In a Candlestick Chart, each candlestick represents the trading activity for each day. There will be one candlestick per day. The body of the candlestick extends between the open and close price. The bottom horizontal line of the body represents the open price while the top horizontal line represents the close price.


Protruding above or below the horizontal lines are “wicks” or “shadows” The lower shadow extends from the open price to the day’s lowest price while the higher shadow extends from the close price to the highest day’s price.

Color of the Candlestick Body

The candlestick is white or hollow when the close is higher than the open, indicating buying pressure, and black or filled when the close is lower than the open, indicating selling pressure.

Size of the Candlestick Body

The size of the body depends on the gap between the open price and the close price. The longer the candlestick, the more intense is the buying or selling pressure. Conversely, a smaller candlestick indicates little price movement, low interest on the stocks and consolidation.

Length of the Shadows

The upper shadow represents session high and lower shadows the session low. Candlesticks with long shadows show that prices went way above/below  open and close. On the other hand, candlesticks with shorter shadows signify that trading activity was concentrated just near the open and close.

For example, a short body atop a long lower shadow indicates that sellers dominated trading for part of the day before conceding to buyers later in the session.
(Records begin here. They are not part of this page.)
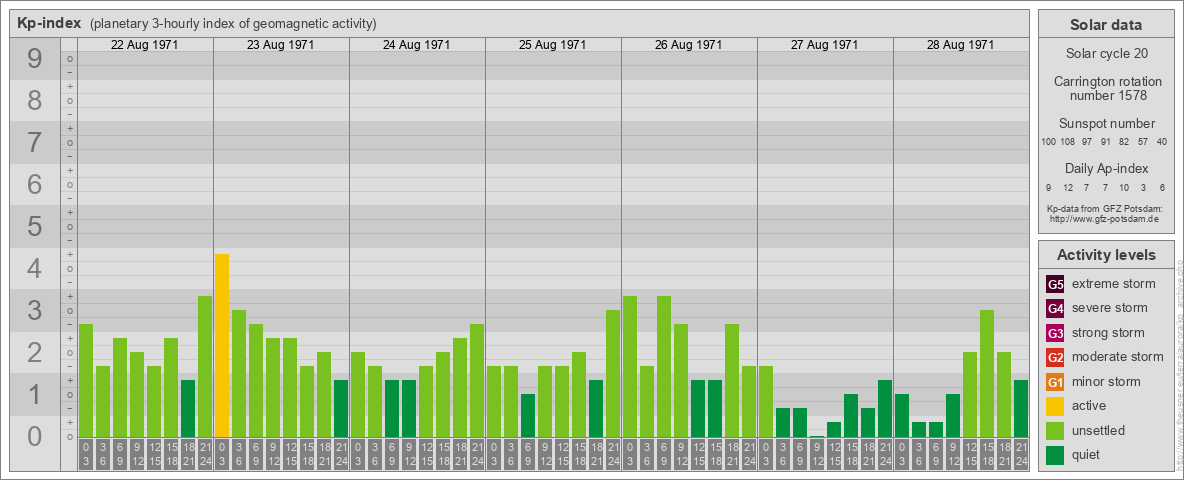Select the 28 Aug 1971 date header
Image resolution: width=1184 pixels, height=480 pixels.
coord(960,45)
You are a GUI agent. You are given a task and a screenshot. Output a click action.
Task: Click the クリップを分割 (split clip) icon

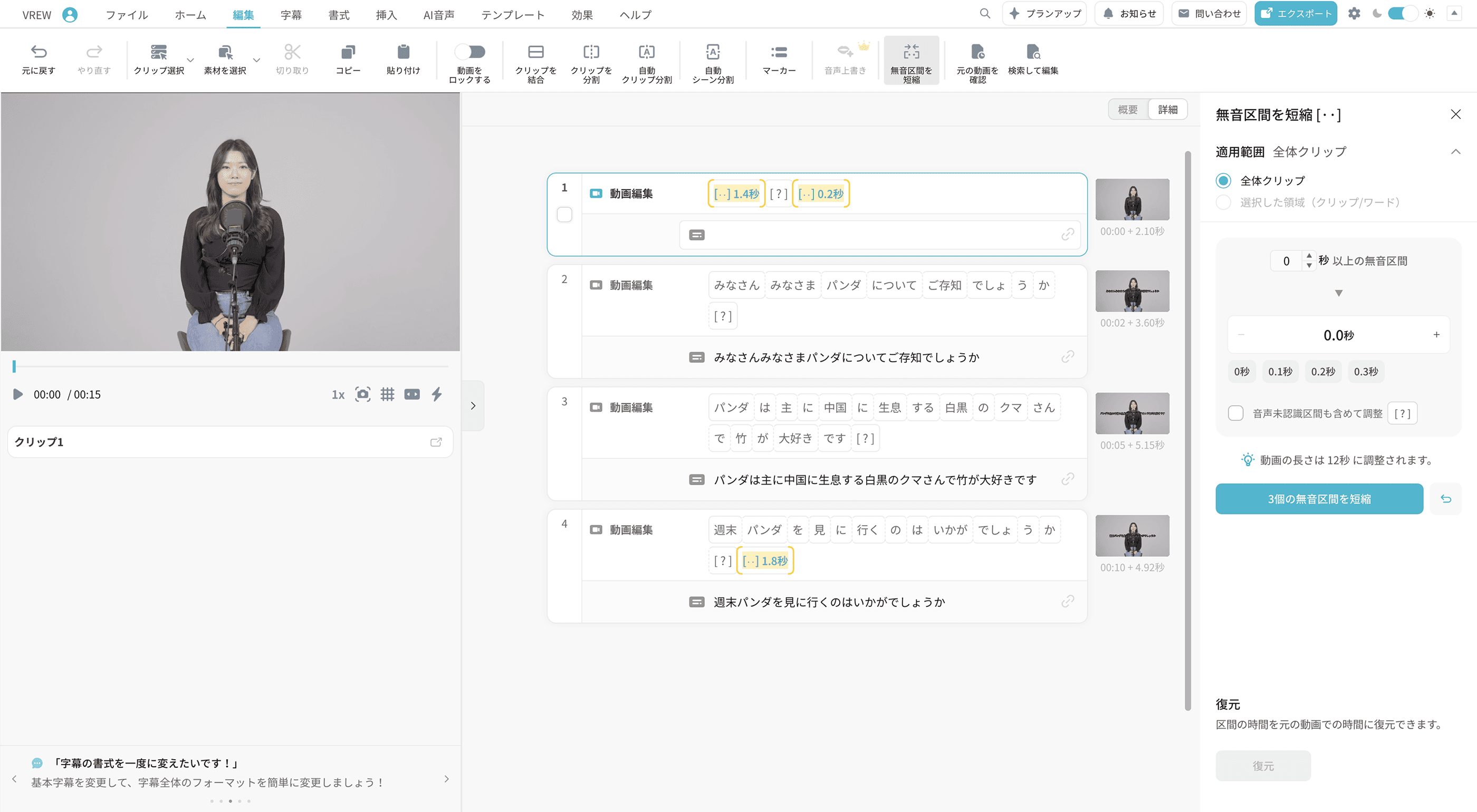[x=591, y=53]
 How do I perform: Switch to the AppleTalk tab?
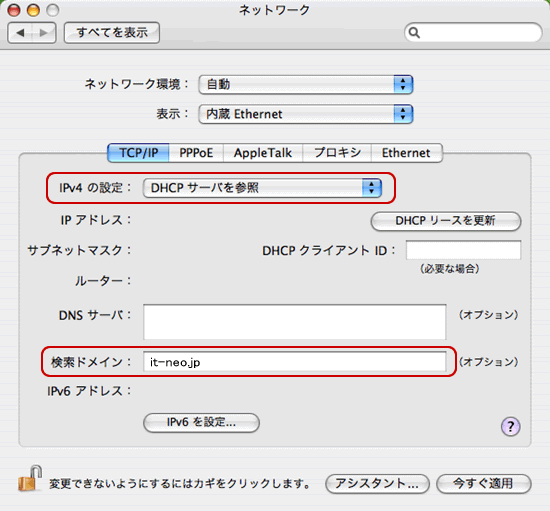tap(263, 153)
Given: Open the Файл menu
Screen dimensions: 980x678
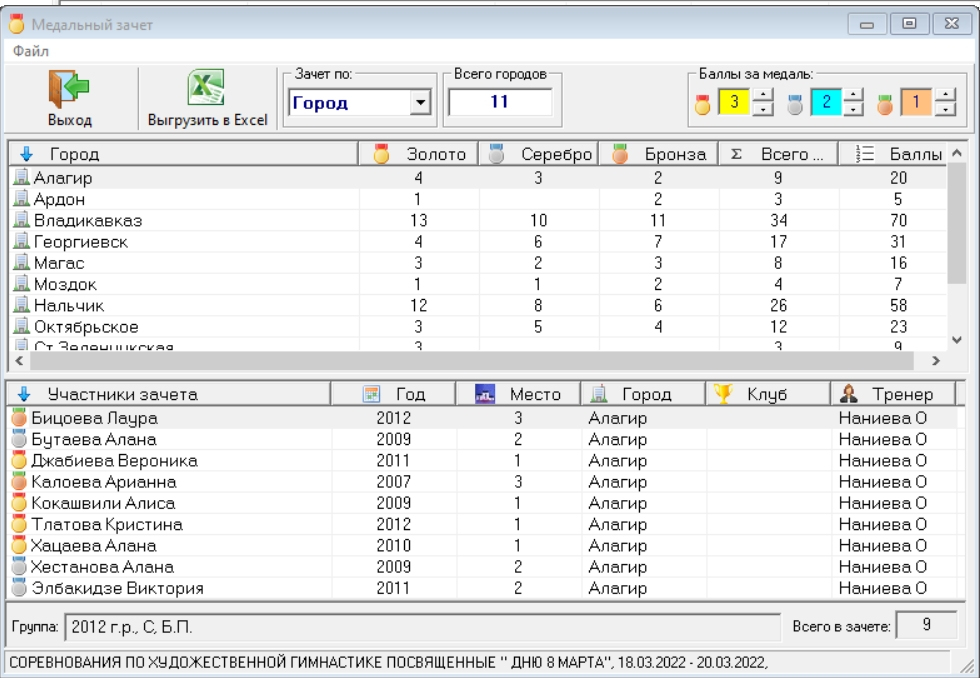Looking at the screenshot, I should [31, 51].
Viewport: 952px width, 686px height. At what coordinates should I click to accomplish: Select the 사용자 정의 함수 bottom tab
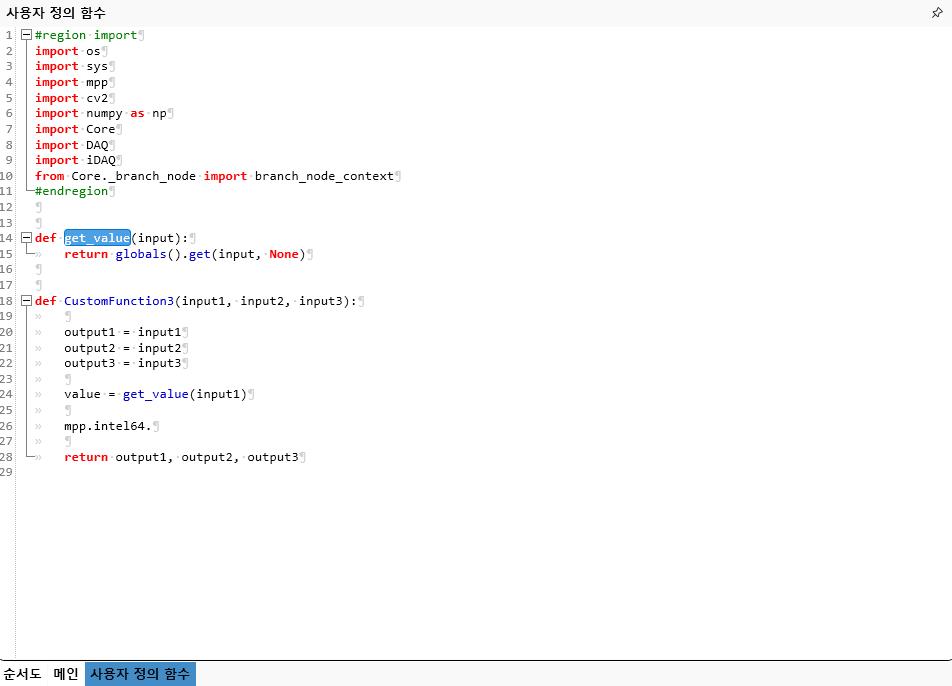(140, 674)
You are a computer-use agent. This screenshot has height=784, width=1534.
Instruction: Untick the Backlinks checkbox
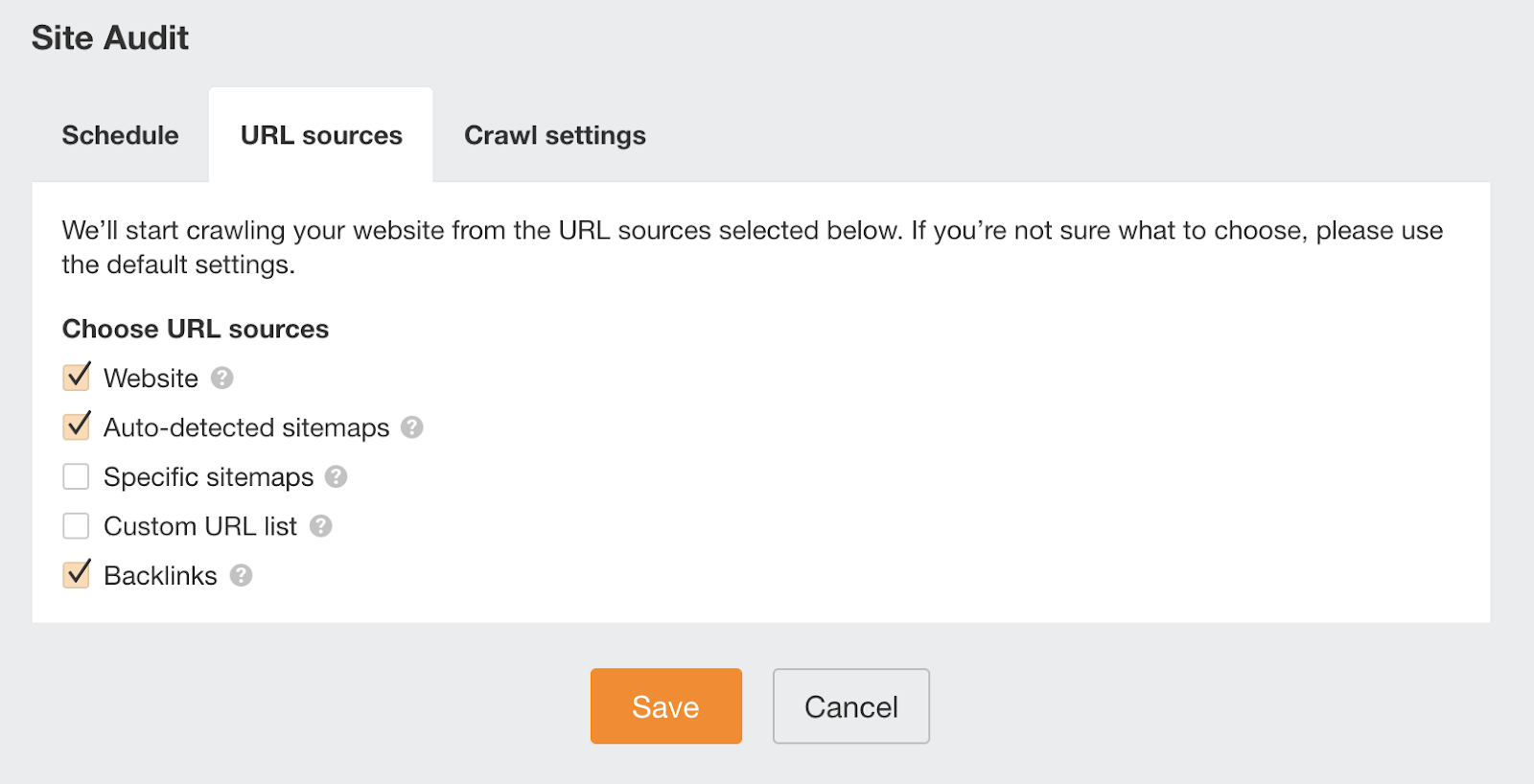tap(77, 575)
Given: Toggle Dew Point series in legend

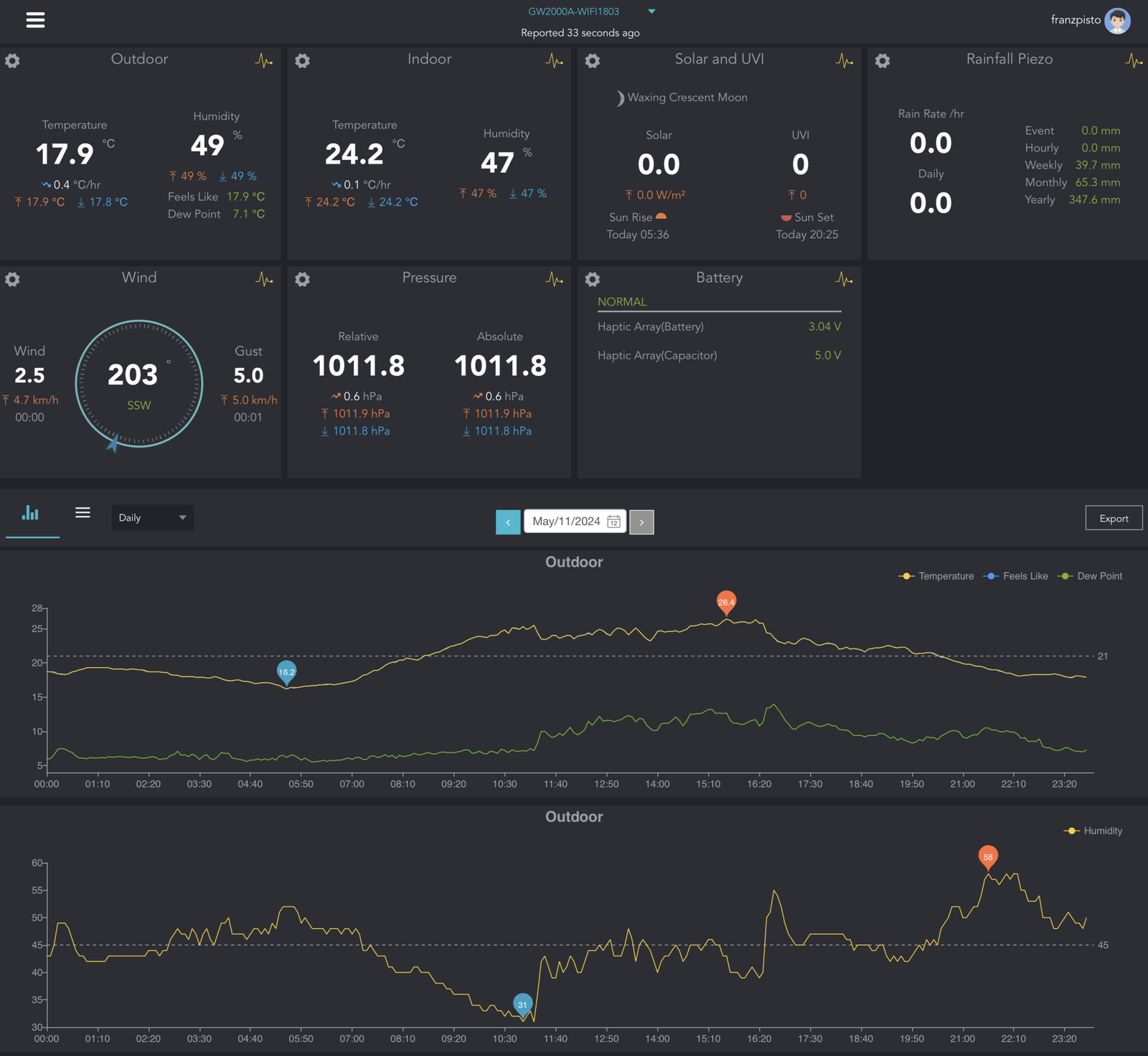Looking at the screenshot, I should click(1091, 576).
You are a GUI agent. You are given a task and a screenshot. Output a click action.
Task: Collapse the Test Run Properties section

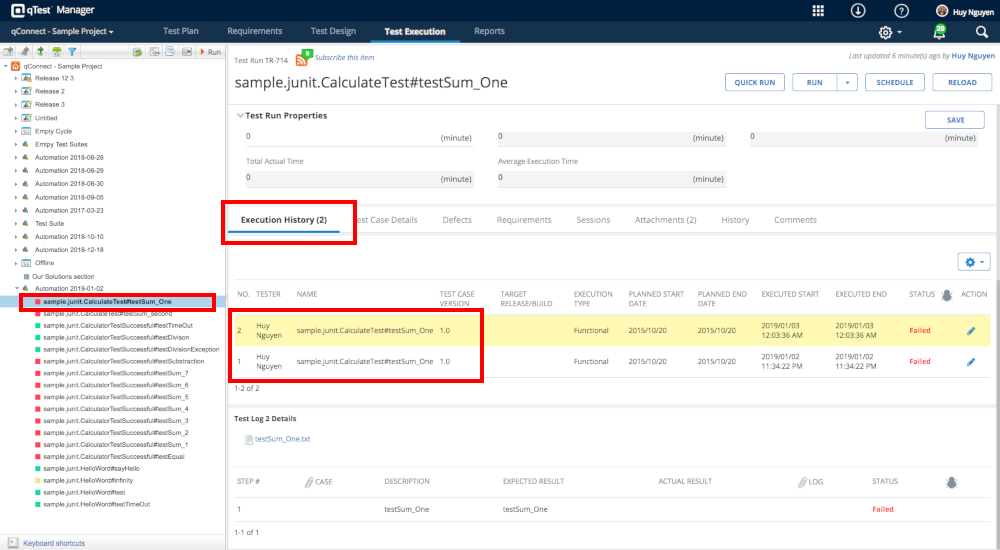point(240,116)
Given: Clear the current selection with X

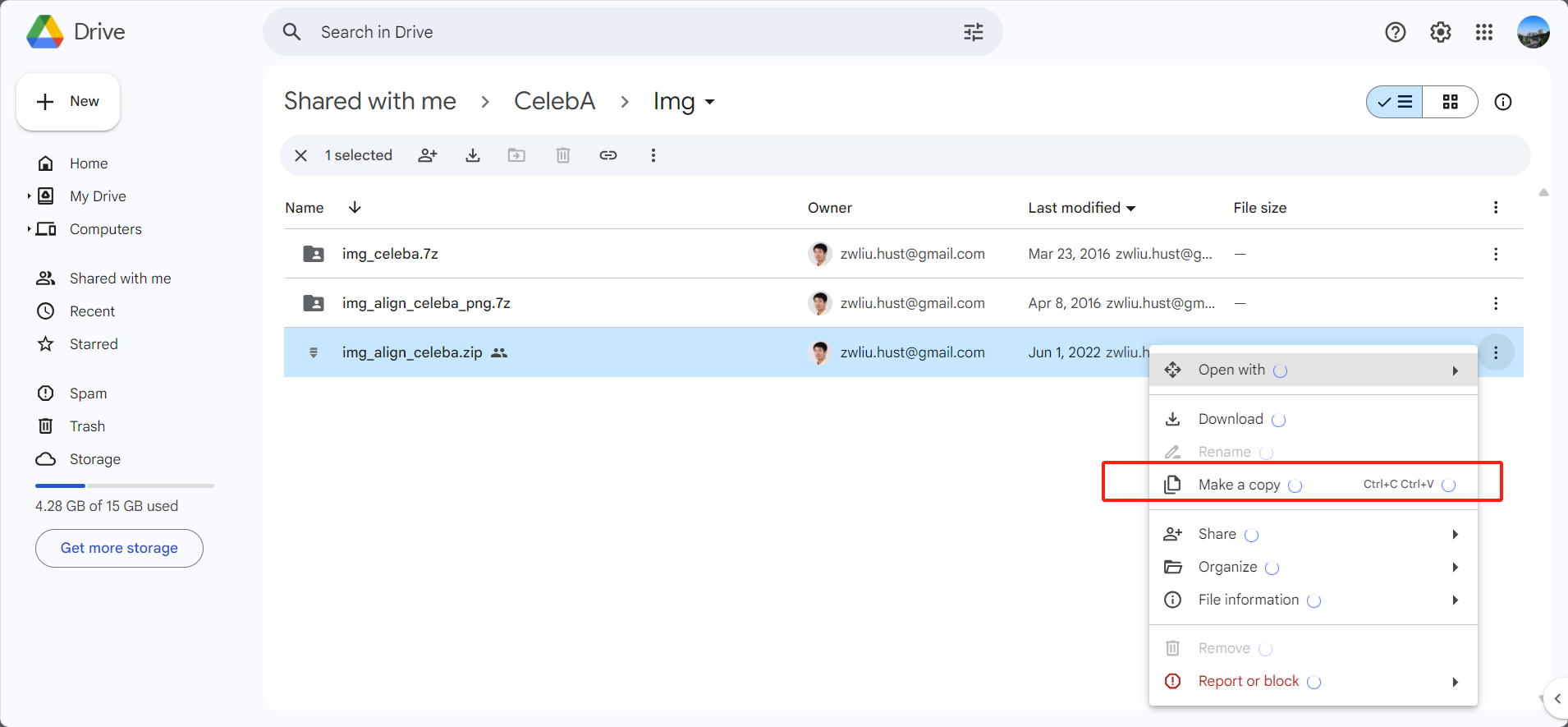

Conversely, a short body below a long upper shadow goes to show that buyers were in control during the session, and bid prices higher. However, sellers later pulled prices down and the weak close created a long upper shadow.


When the open and close prices are almost the same, a Doji is formed. The candlestick now looks like a cross. A Doji normally indicates a standoff where buying pressure or selling pressure failed to dominate one another. After a drastic advance, the Doji may serve as a signal that the buying pressure or selling pressure that has caused the advance might have already reached its peak and a change in the price’s direction may be imminent.


When a candlestick does not have upper and lower shadows, it is a Marubozu. A Marubozu (depending on the color) indicates that either the buyers or the sellers had complete control of the price.


Mastering how to interpret the Candlestick Chart will not only lead you to a smoother path in your investment career, it will also allow you to face the future without fear that your financial status might be incinerated.